§ **Work instruction**: What you return must be every line below that includes the word "click".

>>>>>

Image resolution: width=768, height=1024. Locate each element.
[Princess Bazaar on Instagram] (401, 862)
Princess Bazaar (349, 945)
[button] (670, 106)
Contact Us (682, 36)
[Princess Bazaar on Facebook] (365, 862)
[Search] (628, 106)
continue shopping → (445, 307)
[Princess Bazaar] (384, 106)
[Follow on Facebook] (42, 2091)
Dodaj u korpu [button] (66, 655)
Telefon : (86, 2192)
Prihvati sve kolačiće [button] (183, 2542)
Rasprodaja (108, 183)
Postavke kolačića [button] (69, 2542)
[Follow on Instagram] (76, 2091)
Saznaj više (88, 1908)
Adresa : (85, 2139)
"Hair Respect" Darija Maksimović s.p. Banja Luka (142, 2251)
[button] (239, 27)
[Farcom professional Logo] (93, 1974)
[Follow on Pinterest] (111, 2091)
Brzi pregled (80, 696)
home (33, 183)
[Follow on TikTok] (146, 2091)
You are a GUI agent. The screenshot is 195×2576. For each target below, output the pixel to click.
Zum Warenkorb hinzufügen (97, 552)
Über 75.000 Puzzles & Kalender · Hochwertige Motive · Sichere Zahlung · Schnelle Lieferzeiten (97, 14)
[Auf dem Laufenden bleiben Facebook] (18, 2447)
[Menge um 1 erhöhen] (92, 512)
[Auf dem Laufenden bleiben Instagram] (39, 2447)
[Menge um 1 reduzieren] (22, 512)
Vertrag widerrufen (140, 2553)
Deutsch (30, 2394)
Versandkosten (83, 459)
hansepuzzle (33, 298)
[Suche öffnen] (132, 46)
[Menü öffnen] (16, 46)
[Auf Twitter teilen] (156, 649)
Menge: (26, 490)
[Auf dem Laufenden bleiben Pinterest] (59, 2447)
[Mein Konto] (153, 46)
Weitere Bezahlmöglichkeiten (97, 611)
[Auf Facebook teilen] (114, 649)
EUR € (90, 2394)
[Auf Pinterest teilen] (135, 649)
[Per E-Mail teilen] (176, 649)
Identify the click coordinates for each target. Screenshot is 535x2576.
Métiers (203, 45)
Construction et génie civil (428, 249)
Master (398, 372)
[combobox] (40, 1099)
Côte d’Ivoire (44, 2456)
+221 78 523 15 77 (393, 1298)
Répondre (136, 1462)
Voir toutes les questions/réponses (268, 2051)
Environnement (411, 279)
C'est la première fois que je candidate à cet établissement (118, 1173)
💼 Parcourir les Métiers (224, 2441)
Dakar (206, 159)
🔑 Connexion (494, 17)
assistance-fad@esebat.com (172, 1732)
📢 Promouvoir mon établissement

<<<<<

§ **The answer**:
You are a GUI agent. The screenshot is 195×2576. For each target below, output the pixel to click.
Identify the click coordinates for each target. Screenshot is 535x2576.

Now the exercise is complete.